Hamlet

National Theatre Company,

 Old Vic Theatre
 1963

Hamlet..............Peter O'Toole
Claudius...........Michael Redgrave
Gertrude...........Diana Wynyard
Polonius............Max Adrian
Laertes.............Derek Jacobi
Ophelia............Rosemary Harris
Horatio..............Robert Stephens
Ghost................Anthony Nicholls
Fortinbras.....................John Stride
Norwegian Captain.....Colin Blakely
First Gravedigger........Frank Finlay

from THE NATIONAL…
A Dream Made Concrete
 by Peter Lewis.... 

“I had to fight for my life every night because he wouldn’t stick to what we rehearsed.   If he gave me a wink, and he usually did, this wild Irishman, it meant a very hard fight.  It was dangerous.   It was even dangerous to be sitting in the front row when he flashed out his sword like Douglas Fairbanks.”

Sir Derek Jacobi, 1990, on his his dueling scenes as Laertes to Peter O'Toole's Hamlet  


and from STAGE STRUCK, a 1990 Interview 
with Pam Clarke and Yvonne Parkin
(for the entire interview, click here)

Q:  Do you remember any stage accidents that you were involved in?
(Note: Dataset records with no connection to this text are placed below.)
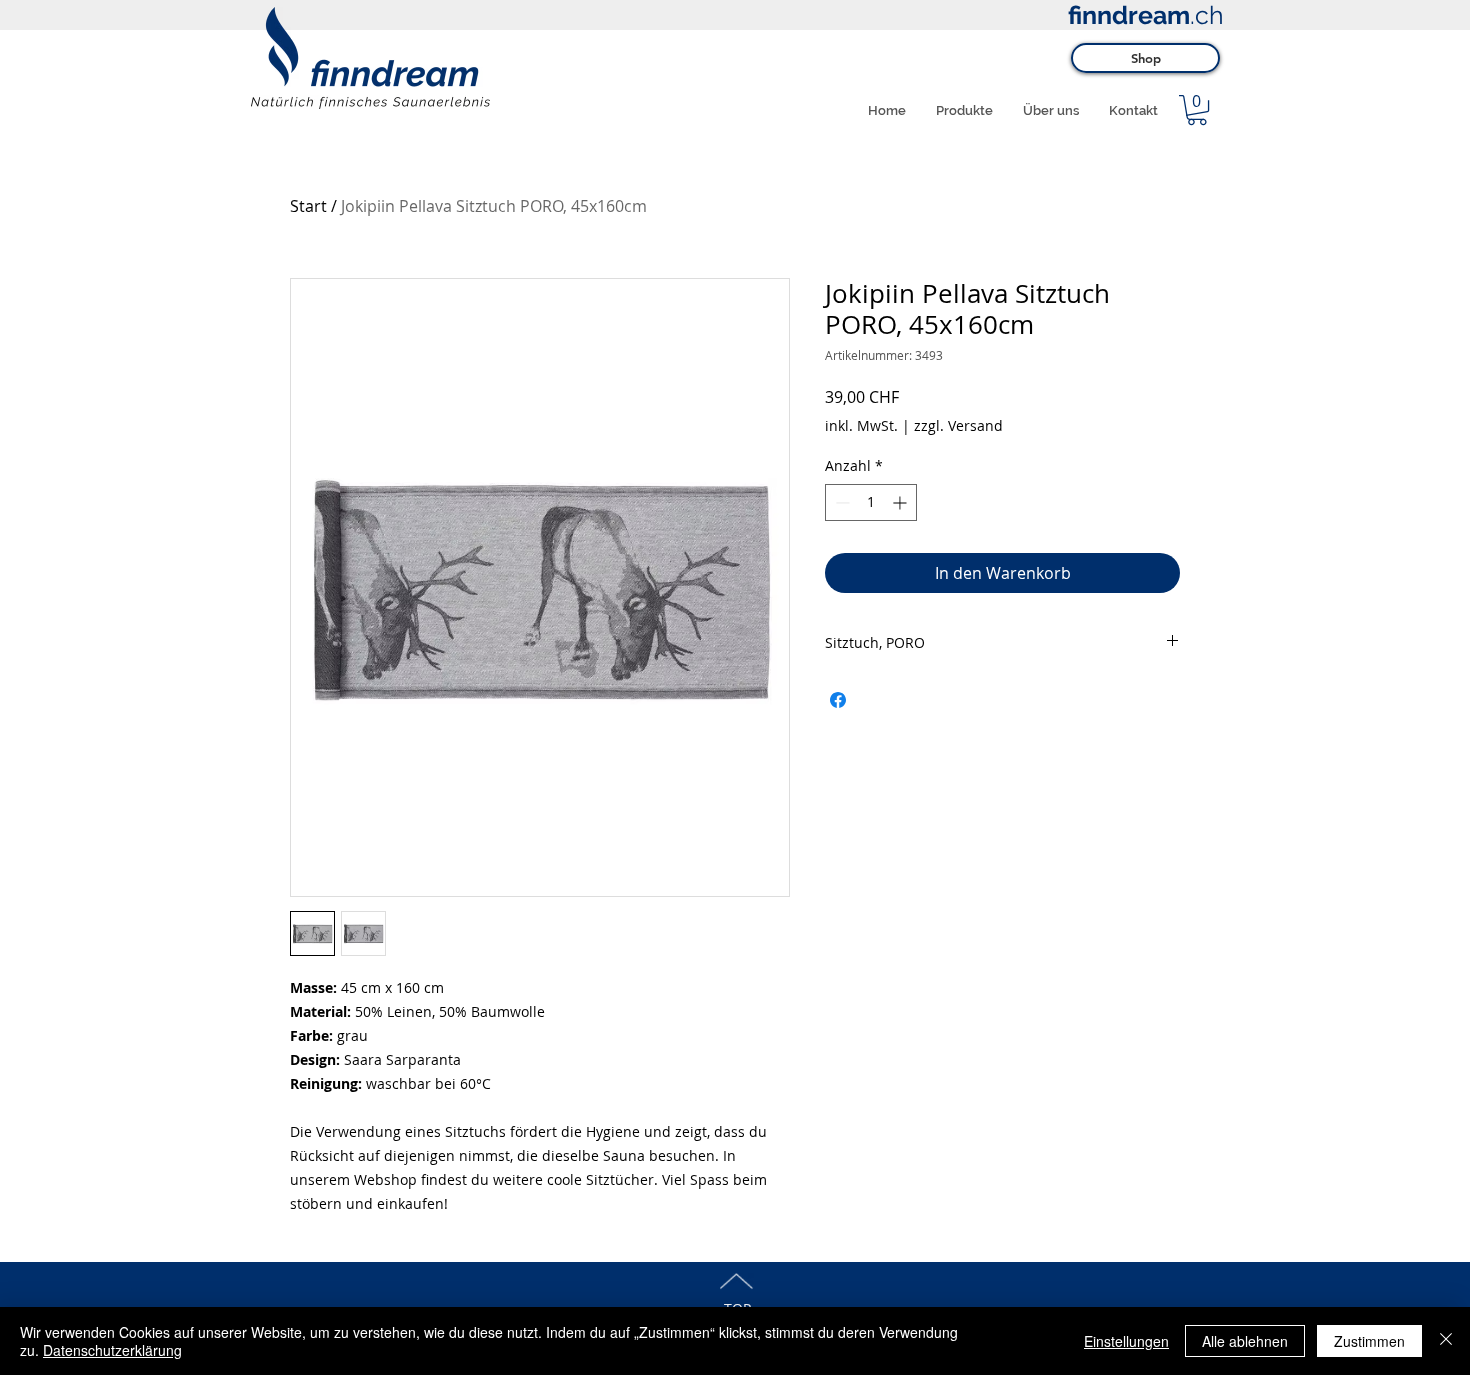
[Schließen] (1446, 1341)
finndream (1129, 15)
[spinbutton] (871, 502)
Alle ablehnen (1245, 1341)
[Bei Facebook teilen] (838, 700)
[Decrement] (840, 502)
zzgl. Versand (958, 425)
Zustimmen (1369, 1341)
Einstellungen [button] (1126, 1341)
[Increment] (901, 502)
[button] (1197, 110)
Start (308, 206)
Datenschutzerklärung (112, 1350)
DJ:  Oh, there’s lot of them. Corpsing ones, and laughing ones, yes.  I had a very bad one with O’Toole on the end of it.  We were practicing the fight in Hamlet.  He didn’t like the fight that had been arranged.  He wanted to have more swash and more buckle in it, so he said lets go up to the rehearsal rooms and work out our own fight.  So there was a lot of me slashing at his feet, and he’d jump, and I’d slash at his head, and he’d duck.  Jumping onto tables and tables turning over.  Very Errol Flynn.  So we rehearsed it for several days, and then one day the inevitable happened.  I cut at his head, and he jumped instead of ducking, and the sword went straight across his cheek.  It hit with the flat of the sword, fortunately, so it just produced a weal.  It didn’t cut him, just a terrible red mark.  I was more scared than he was.  He took me out and gave me a brandy.  The next day I was called into Sir Laurence’s office.  He said, “I hear you had an accident yesterday.”  I said “Yes”, and I explained what had happened.  He said, “Well, it really doesn’t matter whose fault it was, or how it happened.  You do realize that he’s a film star, and you do realize he’s only doing twenty-eight performances, and he’s going off to make a film of Lord Jim, and if you cut him they can’t photograph him.  So his agent has been on the phone to me, and there is now insurance on him for 60,000 pounds.  So if you touch Peter with a sword you will cost me, and the National Theatre 60,000 pounds.  That was bad enough, but when we opened, the critics hated it!  Hated Peter.  Hated the production.  And Peter, who had been very good up until then and had gone on the wagon, went straight back on the booze.  So it was a full text, and the fight didn’t happen until the end, so four hours into the play Peter is absolutely cross-eyed, and looks at me across the stage, and winks every night, and fights for his life, you know.  And I had to fight for my life.  The trouble was it always ended with Peter getting hurt.  I cut his finger…. It was because I was, kind of, more nippy, because I wasn’t drunk, and Peter had slowed himself down with drink.  I remember he used to slash at the audience, too.  He used to go down to the front row, and slash at the front row….

Q:  To the critics?

DJ:  Hoping they were critics!  Yes.